The authors note that in humans, type I diabetes and Sjogren's syndrome frequently co-occur and are commonly associated with both hearing loss and taste abnormalities, recapitulating the Hox11-dependent tissue quartet. These effects could be due to secondary consequences of autoimmunity against a primary target. However, the results from NOD mice raise the possibility that genetic variation in target organ development may contribute to the susceptibility to autoimmunity in human populations (Figure 1). This question has not yet been directly addressed, but there is, however, three independent lines of epidemiological and genetic data that indicates that in autoimmune diabetes, at least, polymorphisms in pancreatic function may contribute to disease progression.

Figure 1.
Figure 1 - Unfortunately we are unable to provide accessible alternative text for this. If you require assistance to access this image, please contact or the author

Synergistic effects of defects in immune tolerance mechanisms and target organ resistance. Under a synergistic model of autoimmune susceptibility, genetic defects in immune tolerance lead to inflammation, while genetic defects in target organ function or development lead to metabolic deficiency. Either alone present with subclinical effects, however the combination allows the otherwise subclinical inflammation to destroy the weakened tissue and precipitate clinical autoimmune manifestations.

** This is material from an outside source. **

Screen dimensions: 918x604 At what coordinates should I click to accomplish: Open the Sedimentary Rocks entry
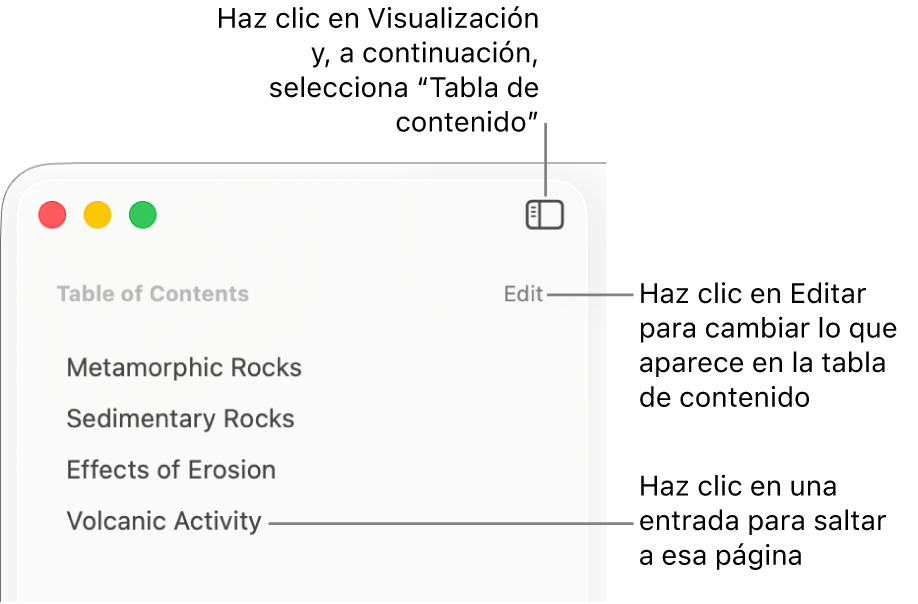180,419
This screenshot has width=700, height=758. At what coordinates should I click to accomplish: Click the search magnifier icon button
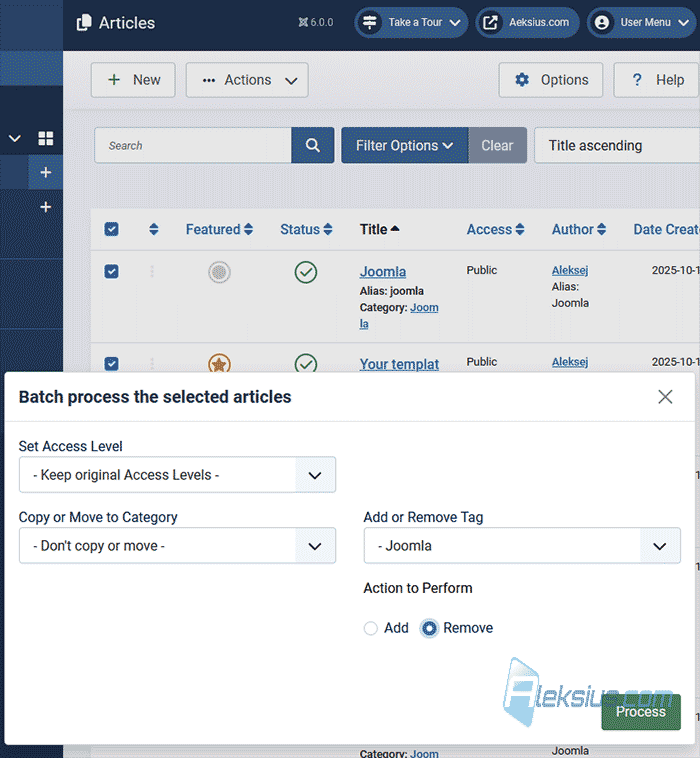pyautogui.click(x=312, y=146)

Full figure and legend (130K)

First, within the population of children who develop autoimmune diabetes, progression from subclinical to clinical autoimmunity is more rapid in obese children.6 Second, 10% of all patients that first present with metabolic type II diabetes progress to autoimmune type I diabetes within 5 years, with linkage to the same genetic polymorphisms that are associated with type I diabetes.7 Third, gestational diabetes is caused by metabolic pancreatic dysfunction during the stress of pregnancy and has familial linkage to both autoimmune type I and metabolic type II diabetes.8, 9 While none of these findings are definitive, they are suggestive of the existence of genetic polymorphisms (and environmental factors) that impair pancreatic development or function and thus contribute to the incidence of autoimmune type I diabetes. The correlation of Hox11 expression with organ defects in both the NOD mice and in humans suggests that common polymorphisms could be altering the susceptibility of multiple target organs simultaneously, resulting in the observed quartet of comorbidity. Hox11 itself, however, is a poor candidate, as it has not been linked to diabetes in either NOD mice or humans.

Beyond diabetes, there are several examples where polymorphisms in target organ function have been formally associated with susceptibility to autoimmune disease. The obese strain chicken develops autoimmune thyroiditis, with genetic susceptibility dictated by a combination of dominant polymorphisms involved in immune tolerance failure and recessive polymorphisms that determine thyroid susceptibility to immune destruction.10 Another example is the association of Crohn's disease with polymorphisms in CARD15. These polymorphisms result in defective function of resident intestinal cells in recognizing commensal microflora, and increase the risk of development of autoimmune gastrointestinal disease.11

Despite the attractiveness of the hypothesis, caution is warranted when interpreting the contribution of any particular NOD defect in the development of autoimmunity. It would certainly be an unlikely coincidence if the developmental defects in multiple target organs of NOD mice were completely independent of the susceptibility of these organs to autoimmunity. However, from the NOD mice we have learnt to expect unlikely coincidences, and the literature abounds with NOD defects which ended up being unrelated to their susceptibility to autoimmunity. The next stage of research will be to test whether these organ-intrinsic abnormalities have pathological consequences during the development of autoimmunity.